Salón amplio, estamos en el Siglo XXI d.C. pero también en el Siglo V a.C..
A la izquierda Electra, a la derecha Antígona. Adelante, al centro, Medea.
El público alrededor.
El piso es de cemento. Pero suave, casi subterraneo, se escucha el murmullo
de un río.
ELECTRA: ¿Habrá hecho bien mi madre en matar al que me engendró? ¿es acaso
él mi padre? busco entre nieblas el rostro de aquel que gestó mi cuerpo. ¿Es
acaso sólo el que ha puesto el semen mi progenitor? No. Yo nací denuevo: del
sudor y del sol.
ANTÍGONA: ¡Ay de mi! condenada hija del soberbio Edipo. Sobre mis hombros
el horror de un padre que arruinó una nación por su estupidez y ceguera.
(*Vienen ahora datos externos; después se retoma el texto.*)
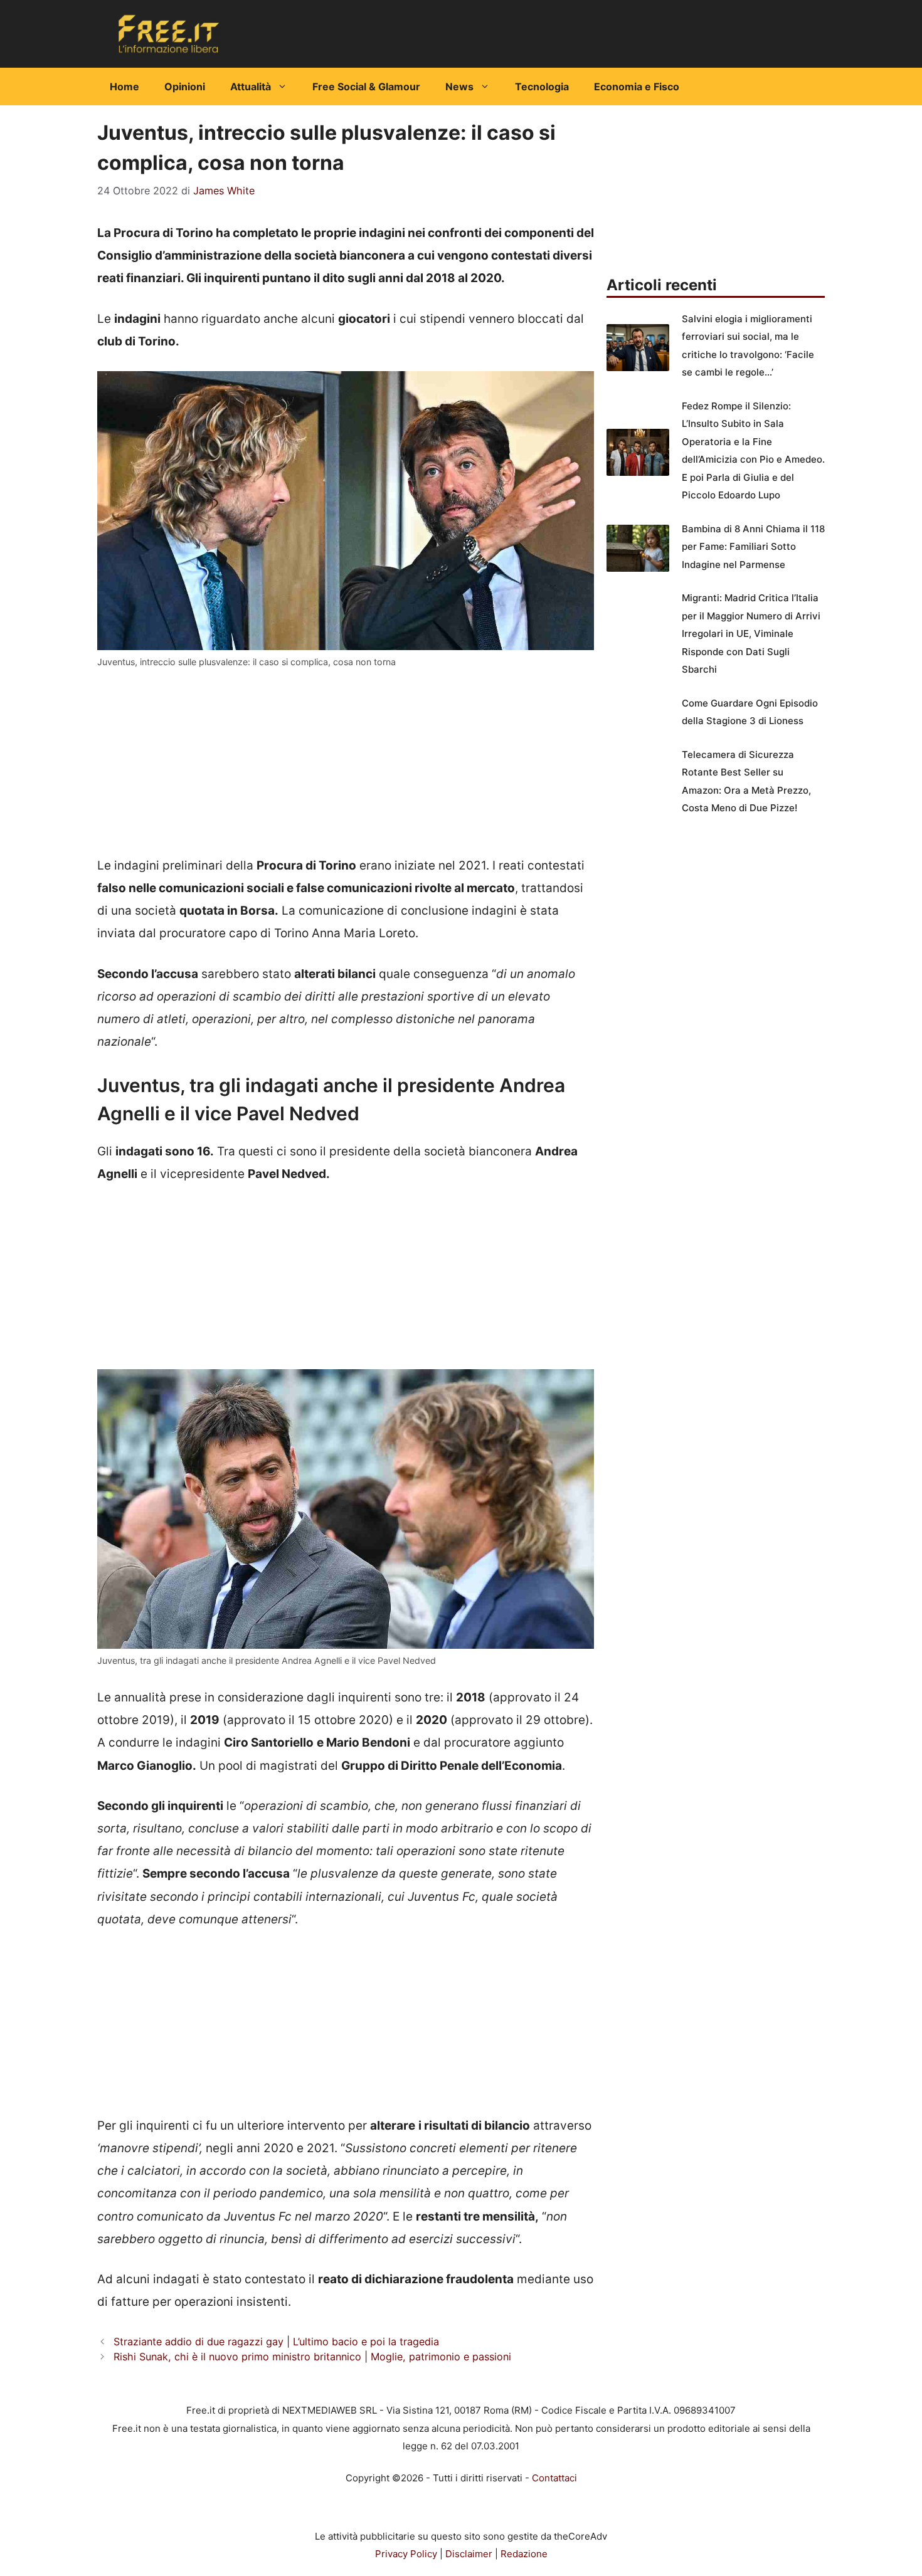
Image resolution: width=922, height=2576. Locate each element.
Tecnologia (542, 86)
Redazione (524, 2554)
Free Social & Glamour (366, 86)
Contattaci (554, 2478)
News (459, 86)
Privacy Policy (406, 2554)
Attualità (250, 86)
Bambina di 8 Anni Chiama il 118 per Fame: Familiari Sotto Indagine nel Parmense (753, 546)
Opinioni (184, 86)
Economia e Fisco (636, 86)
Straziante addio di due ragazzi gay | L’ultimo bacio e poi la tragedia (276, 2341)
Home (124, 86)
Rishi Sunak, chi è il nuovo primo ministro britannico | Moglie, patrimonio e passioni (312, 2356)
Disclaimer (468, 2554)
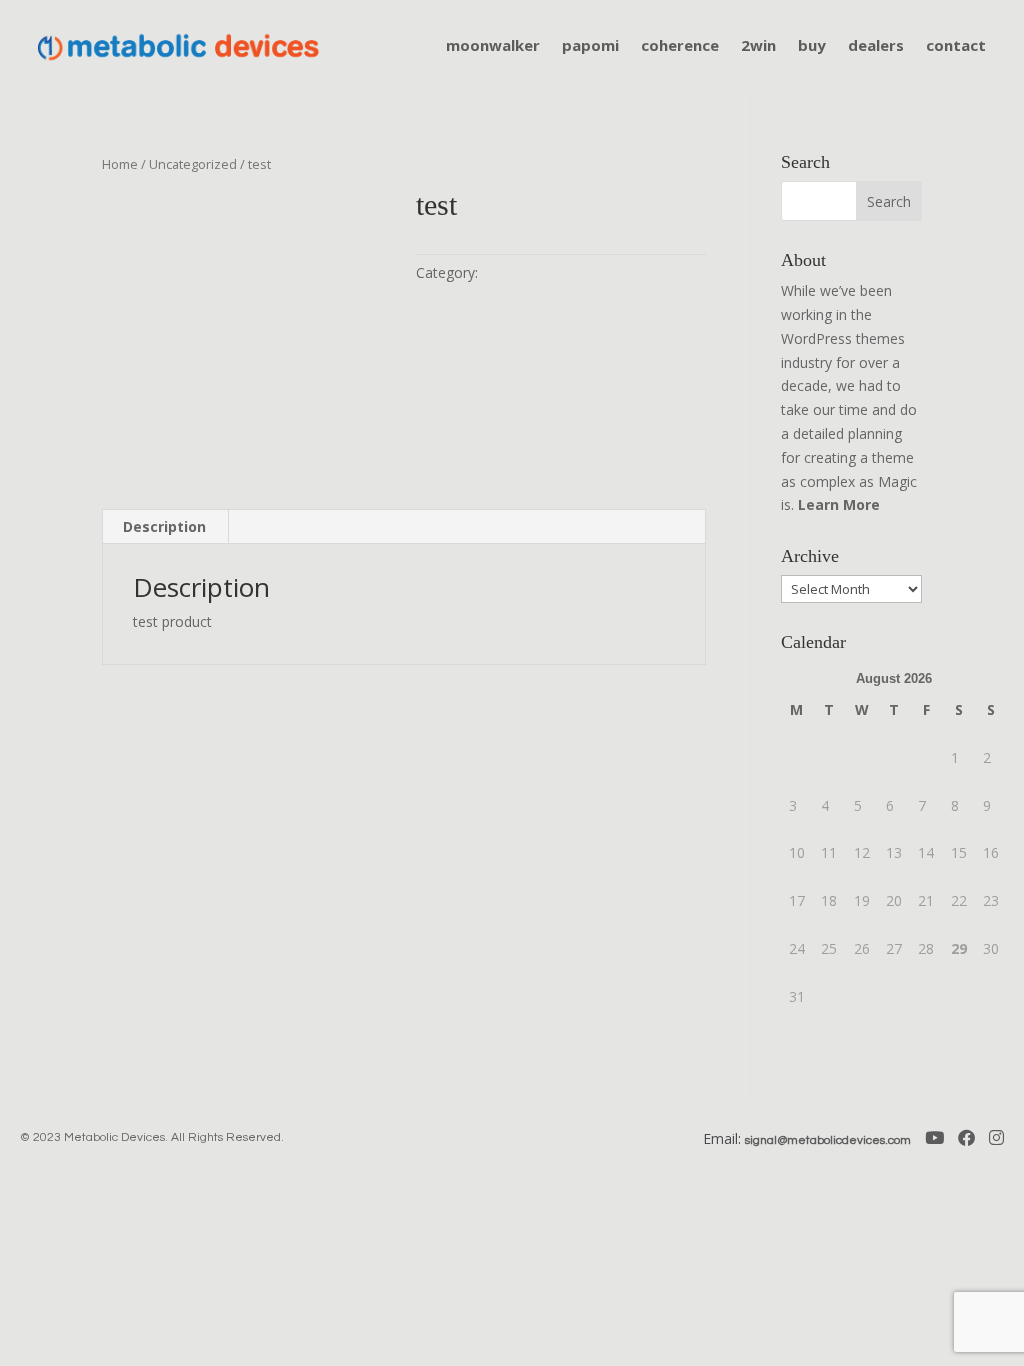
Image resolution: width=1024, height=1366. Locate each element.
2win (758, 46)
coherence (680, 46)
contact (956, 46)
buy (812, 46)
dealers (876, 46)
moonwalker (493, 46)
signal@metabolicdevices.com (828, 1140)
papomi (590, 46)
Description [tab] (164, 526)
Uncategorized (193, 164)
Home (120, 164)
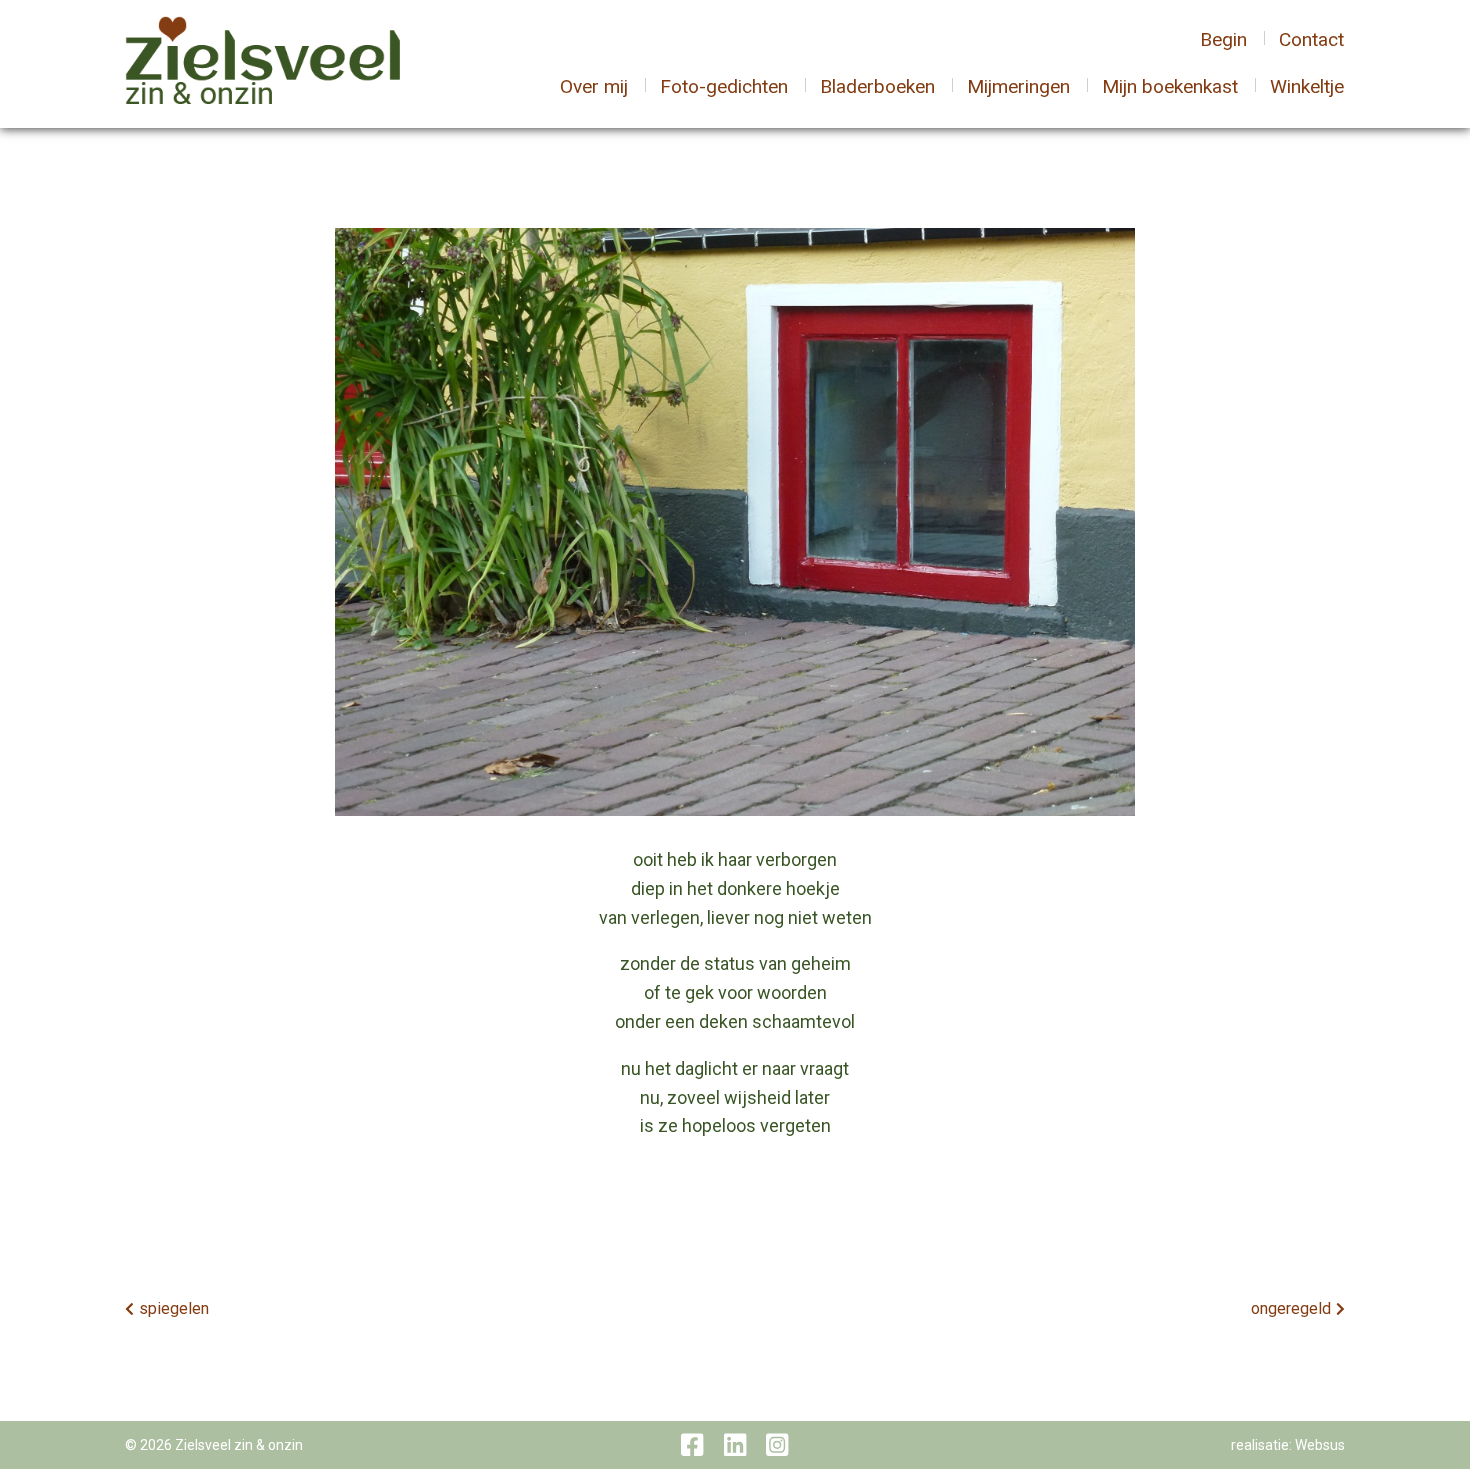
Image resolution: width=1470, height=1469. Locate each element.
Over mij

¡Cerrar las compuertas del cielo! ¡dejarnos morir arrancándonos los ojos unos a
otros! No merecemos escuchar a los oráculos, no merecemos que los dioses nos
hablen. El poder nos ha corrompido, arrastramos los brazos por la tierra que ya
no nos cobija. Los buitres se comen la carne de mi hermano y mi hermana una
santurrona que no hace más que besarle el culo al poder. ¡Que la peste nos
cubra! con democracias despóticas como esta ya no merecemos vivir.
MEDEA: Veo en sus corazones las sombras, desconsoladas gimen yermas y
divididas por el desierto. Si tan solo pudieran unir sus lazos. Si tan solo sus
vientres conjugaran los azares de la vida con el néctar de la ternura,
encontrarían el consuelo que tanto buscan. Pero despotricadas como perros
salvajes rumean la locura y caminan en círculos. Respiraré sobre sus almas
perturbadas hasta encontrar la forma, no de acallar sus voces, sino de lograr
que salgan limpias y seguras como el canto de los arroyos que buscan el mar.